— Given exercise —
Count the lines of the material below that contain the string "dimensions". Reply with the number alone.

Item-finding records
■ ■ ■
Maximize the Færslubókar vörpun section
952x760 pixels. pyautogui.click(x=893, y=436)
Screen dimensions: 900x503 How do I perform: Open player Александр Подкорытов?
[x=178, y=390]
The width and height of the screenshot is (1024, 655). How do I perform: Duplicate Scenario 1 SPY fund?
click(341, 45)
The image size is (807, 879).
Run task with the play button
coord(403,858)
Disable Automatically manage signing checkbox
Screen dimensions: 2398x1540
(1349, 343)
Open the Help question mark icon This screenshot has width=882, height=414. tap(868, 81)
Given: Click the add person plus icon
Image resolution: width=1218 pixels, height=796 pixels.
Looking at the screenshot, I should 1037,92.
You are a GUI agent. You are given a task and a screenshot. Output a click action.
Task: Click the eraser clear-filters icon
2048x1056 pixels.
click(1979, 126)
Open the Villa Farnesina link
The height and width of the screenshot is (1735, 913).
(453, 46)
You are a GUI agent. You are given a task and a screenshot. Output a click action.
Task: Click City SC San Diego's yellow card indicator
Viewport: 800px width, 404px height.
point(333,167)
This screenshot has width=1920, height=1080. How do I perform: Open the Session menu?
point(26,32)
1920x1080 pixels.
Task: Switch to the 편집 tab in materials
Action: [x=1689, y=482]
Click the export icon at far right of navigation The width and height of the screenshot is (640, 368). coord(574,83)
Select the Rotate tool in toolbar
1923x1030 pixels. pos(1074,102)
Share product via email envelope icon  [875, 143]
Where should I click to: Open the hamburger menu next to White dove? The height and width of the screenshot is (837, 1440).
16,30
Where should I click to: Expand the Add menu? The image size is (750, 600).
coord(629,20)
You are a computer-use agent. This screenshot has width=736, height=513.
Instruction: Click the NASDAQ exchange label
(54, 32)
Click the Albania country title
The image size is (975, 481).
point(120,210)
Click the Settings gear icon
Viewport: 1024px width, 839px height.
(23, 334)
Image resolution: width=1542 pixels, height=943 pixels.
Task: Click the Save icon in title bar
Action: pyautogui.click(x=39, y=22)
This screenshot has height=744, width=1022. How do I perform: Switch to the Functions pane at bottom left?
■ ■ ■
— Output of the task —
2